CROSS REFERENCES TO RELATED APPLICATIONS

The present application claims priority to U.S. Provisional Patent Application Ser. No. 61/365,233, filed on Jul. 16, 2010.

STATEMENT REGARDING FEDERALLY SPONSORED RESEARCH OR DEVELOPMENT

Not Applicable

BACKGROUND OF THE INVENTION

1. Field of the Invention

The present invention relates to designs and methods for reducing the effects of drag force when using a driver.

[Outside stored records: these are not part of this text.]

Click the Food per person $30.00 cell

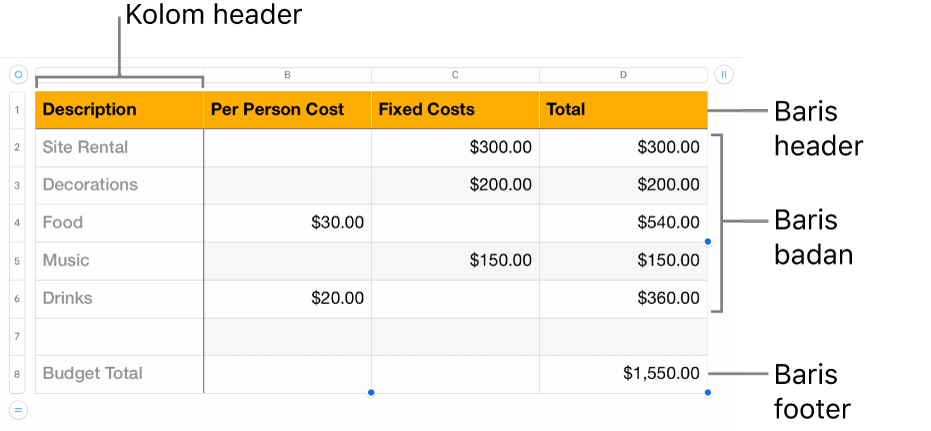(x=287, y=223)
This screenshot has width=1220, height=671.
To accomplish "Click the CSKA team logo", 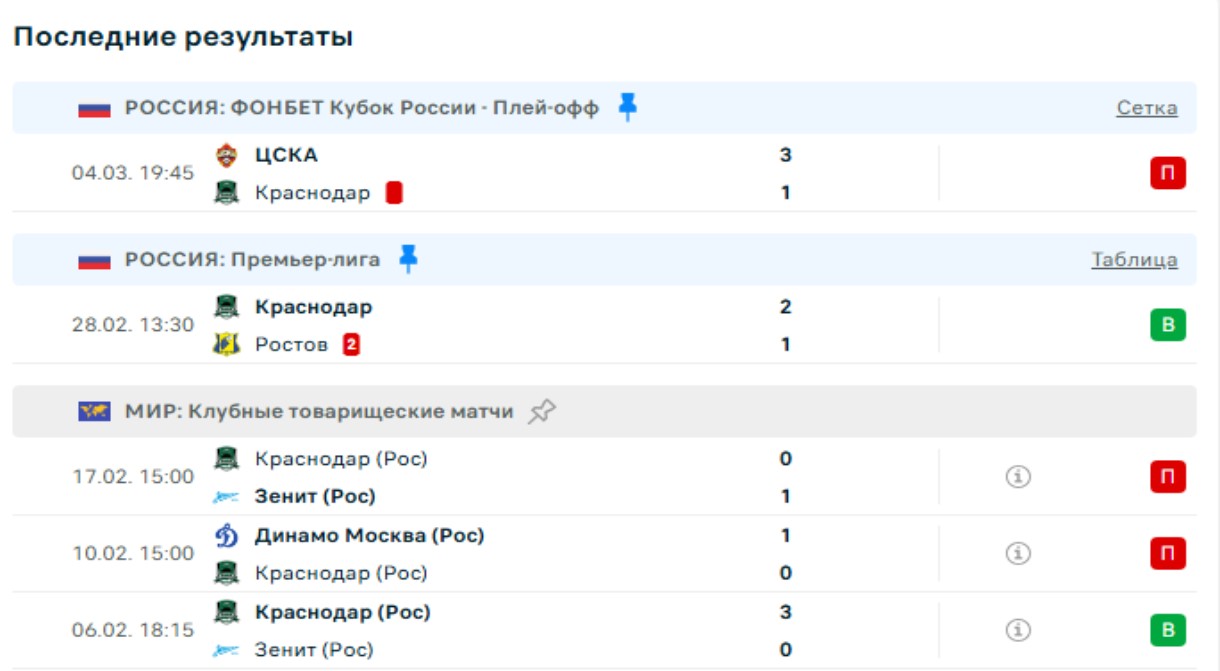I will (227, 155).
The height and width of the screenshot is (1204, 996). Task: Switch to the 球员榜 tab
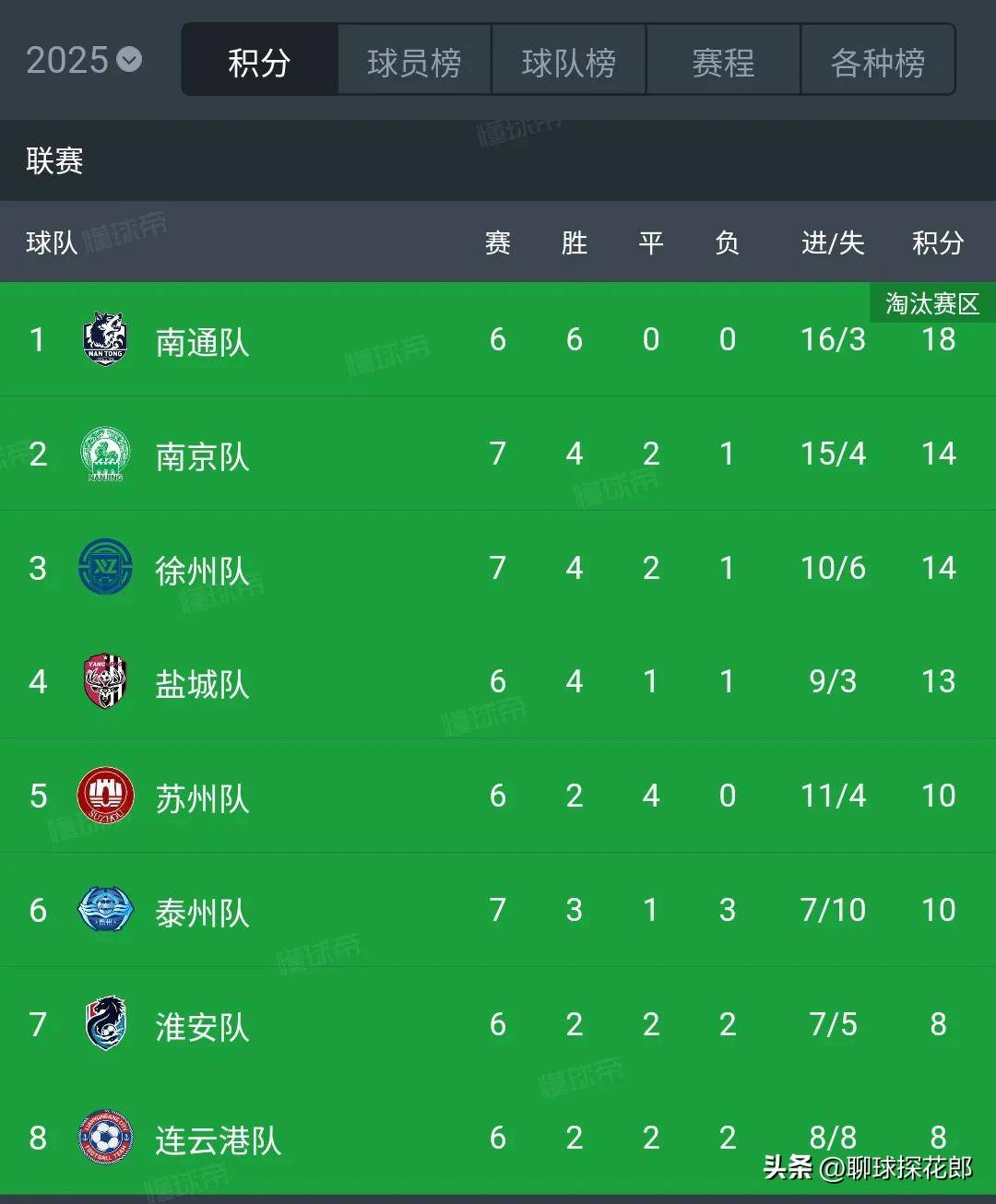414,61
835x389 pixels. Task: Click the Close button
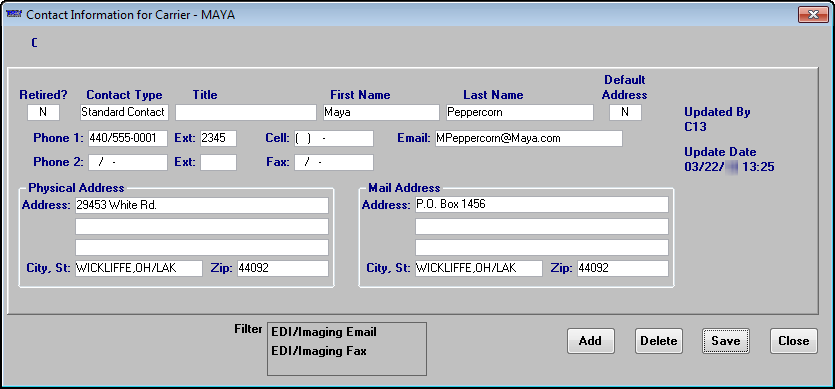point(793,341)
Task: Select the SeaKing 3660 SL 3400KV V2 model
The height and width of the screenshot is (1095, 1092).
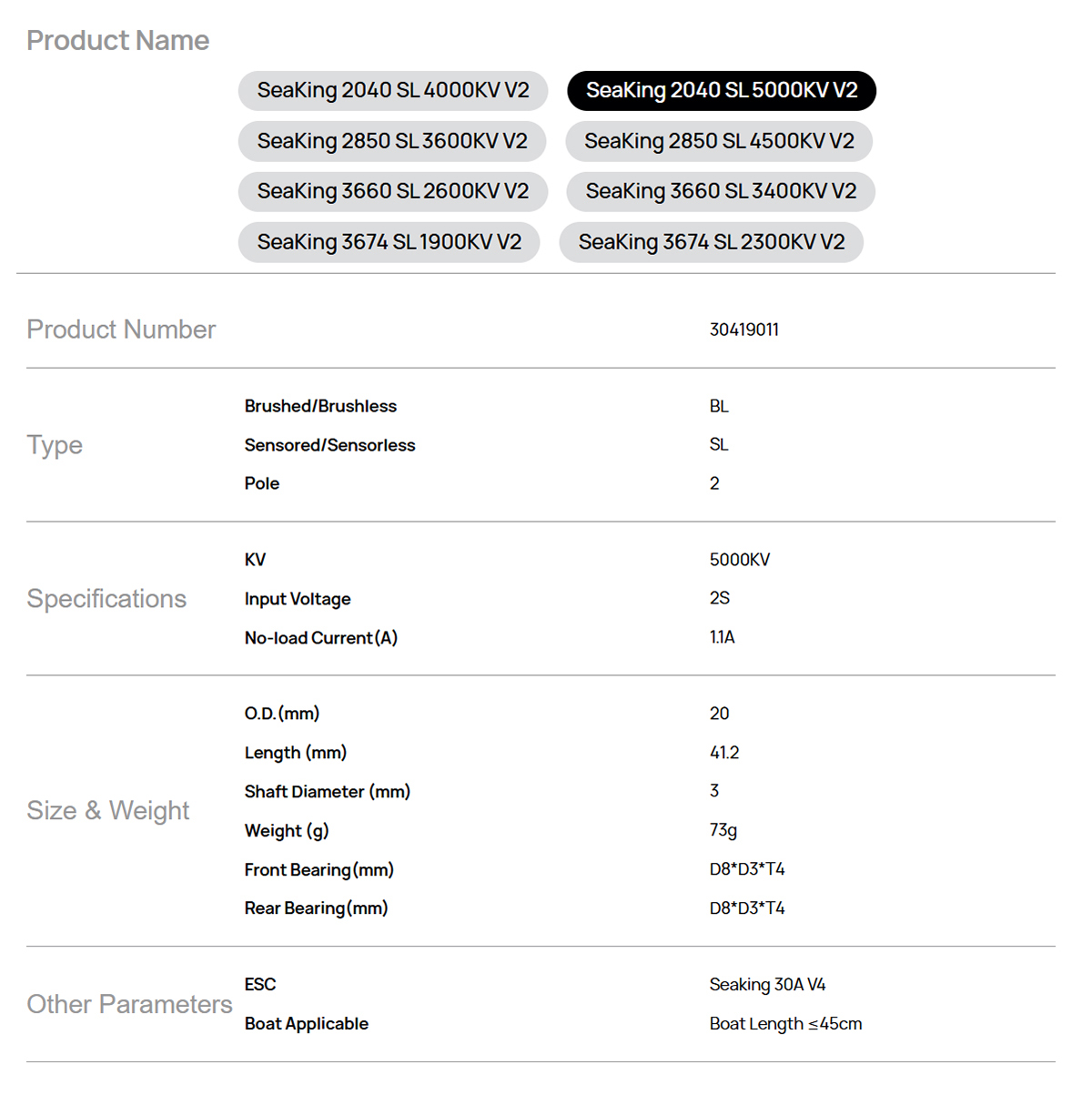Action: [721, 191]
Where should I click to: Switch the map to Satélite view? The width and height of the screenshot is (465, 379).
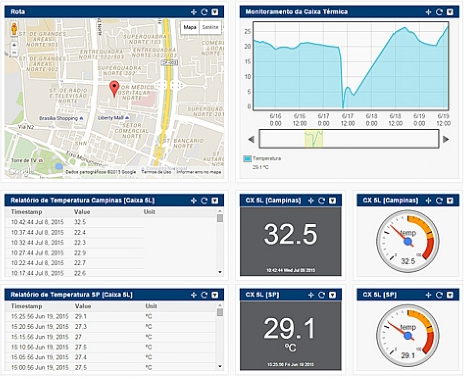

2. Description of the Related Art

Golf club driver designs have recently trended to include characteristics intended to increase the driver's inertia values to help off-center hits go farther and straighter. Driver designs have also recently included larger faces, which may help the driver deliver better feeling shots as well as shots that have higher ball speeds if hit away from the face center. These recent trends can, however, be detrimental to the driver's performance due to the head speed reductions that these design features introduce due to the larger geometries. The prior art generally fails to provide driver designs that efficiently reduce drag forces and consequentially enable the driver to be swung faster along its path and contribute to an improved impact event with the golf ball.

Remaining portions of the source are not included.